A preliminary 2019-20 budget presented by city staff to council members on Tuesday recommends a city property tax rate of $0.498 per $100 of assessed taxable valuation—the same rate charged in 2018-19.

That rate is about a penny higher than the “effective” tax rate of $0.4866—also called the “no-new-revenue” tax rate because it collects the same amount of property tax revenue overall from the same properties taxed the previous year. The taxpayer-friendly effective rate keeps homeowners’ city tax bills flat, in the aggregate, though individual taxpayers’ results vary based on valuations and exemptions.

At the proposed rate, the average Allen homeowner will pay $1,831 in city property taxes on a home valued at $367,638—an increase of $65 (3.7 percent) from the previous year.

The city anticipates collecting $72 million in property tax revenue. About $57 million will be spent on general operating expenses and $15 million on debt service. Ad valorem property taxes account for half the city’s general fund revenue. The biggest chunk of that revenue, 42 percent, is spent on public safety.
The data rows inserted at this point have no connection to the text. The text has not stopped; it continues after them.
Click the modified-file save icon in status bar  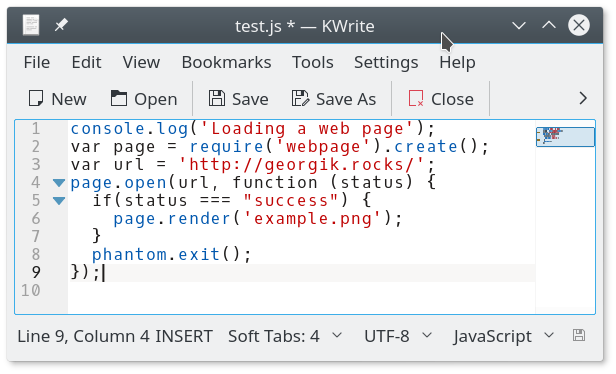pyautogui.click(x=579, y=336)
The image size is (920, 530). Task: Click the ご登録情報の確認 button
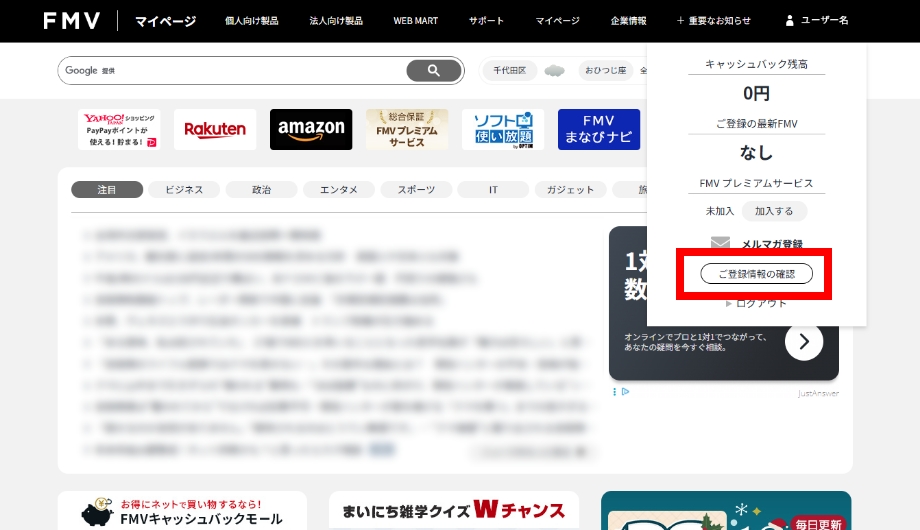click(757, 274)
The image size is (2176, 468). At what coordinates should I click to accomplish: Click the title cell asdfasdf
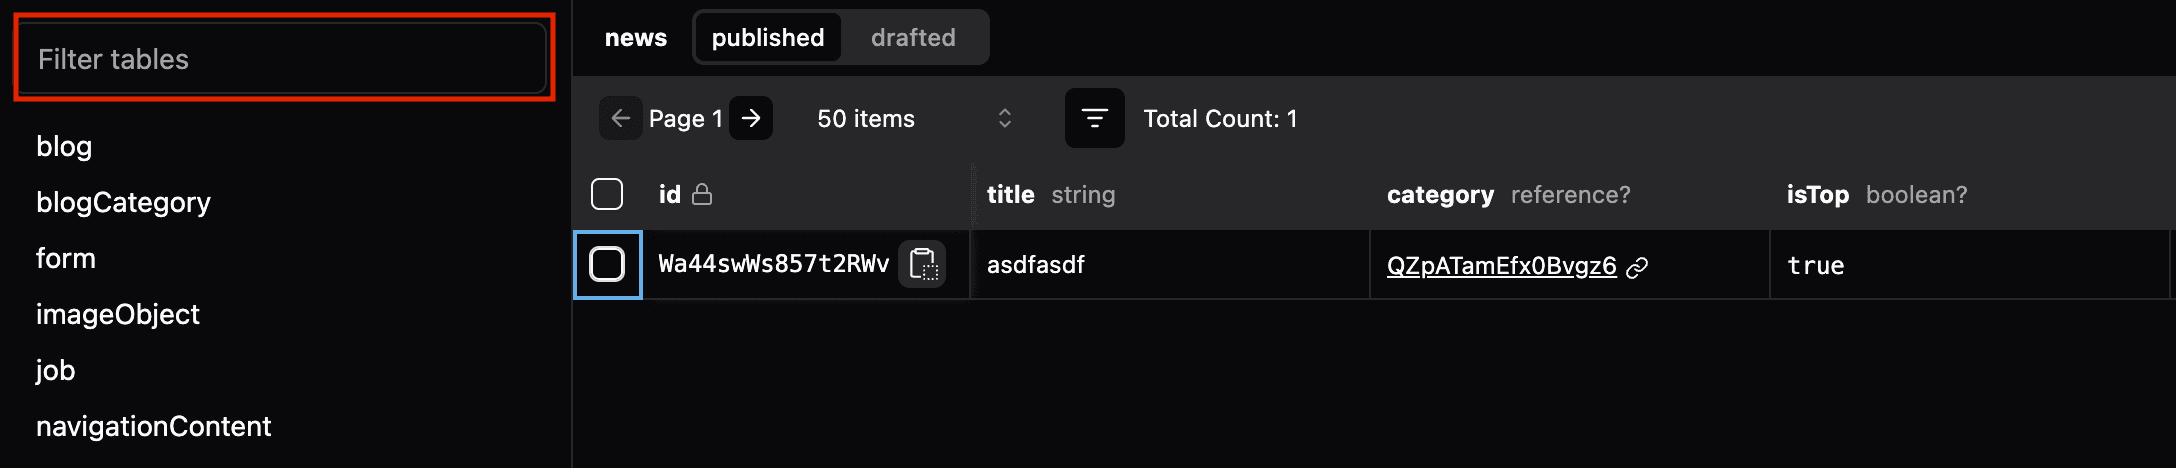[x=1036, y=265]
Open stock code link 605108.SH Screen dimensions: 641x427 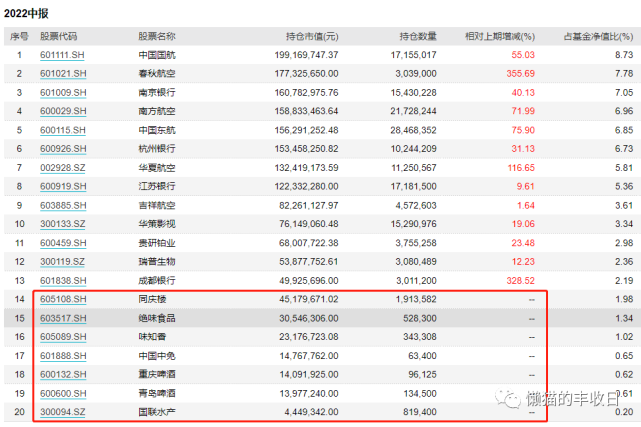63,298
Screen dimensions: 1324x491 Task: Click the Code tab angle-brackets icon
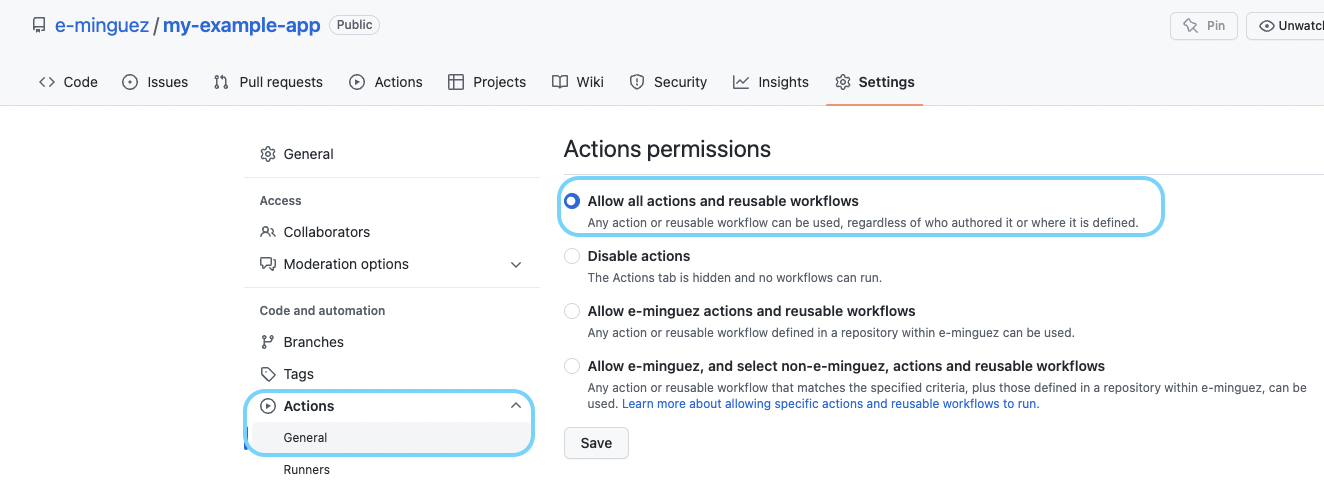pyautogui.click(x=47, y=82)
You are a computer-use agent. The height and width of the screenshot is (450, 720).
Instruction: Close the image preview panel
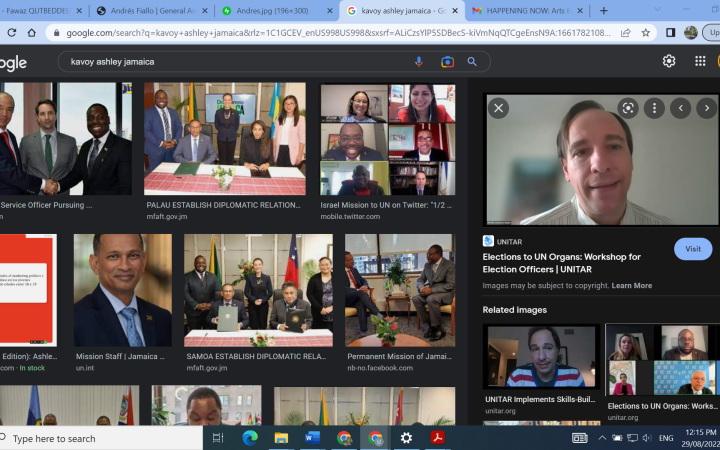tap(498, 108)
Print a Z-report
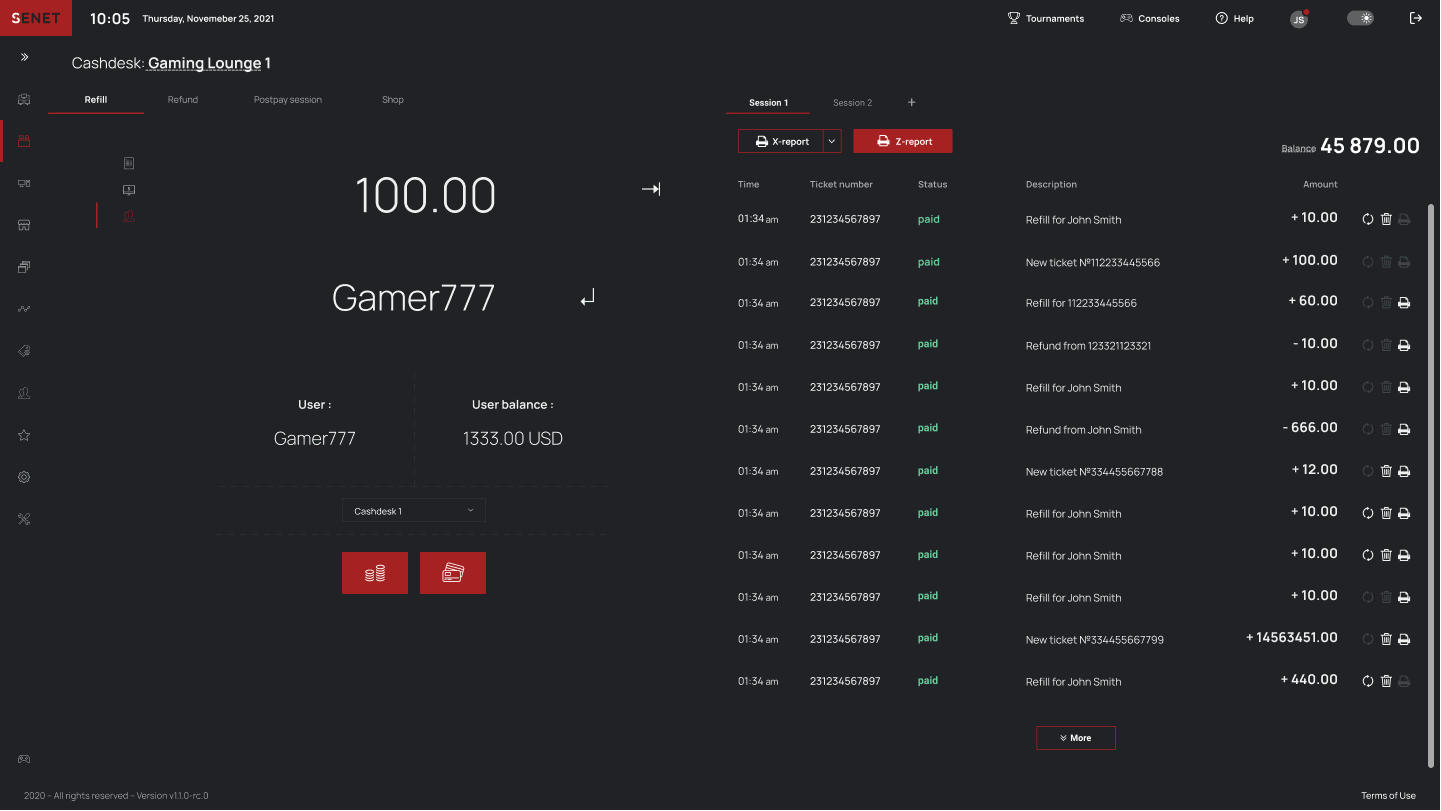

Allen’s tax base grew about 6 percent, driving the rise in tax collections. The city’s total assessed property value for 2019-20 is $14.46 billion, an increase of $864 million. About 57 percent of the increased tax base comes from growth—new property added to the city’s tax rolls—while the rest comes from higher overall appraised values of existing properties.

“Despite the unchanged rate, a combination of new taxable properties and increased appraisal values will increase the City’s total tax intake by $2,470,372 or 3.63%,” according to a public notice posted on the city’s website today.

Tax revenue collected from new properties is not included in calculating the rollback or “voter-approval” tax rate, currently set by state law at an 8 percent revenue increase. Neither is tax revenue collected to pay debt service.

Allen’s rollback rate this year is $0.517168, so the city will not need voters to approve the revenue increase.

Property tax reform passed by the state legislature this year, limiting cities to 3.5 percent operating tax revenue increases without a public vote, does not go into effect until 2020. That leaves Texas cities free to raise property tax revenues—and operating budgets—by up to 8 percent for one more year without voter approval.

Public hearings on Allen’s proposed budget and tax rate will be held on August 13 and 27. Allen City Council will vote to adopt a final budget and tax rate on September 10.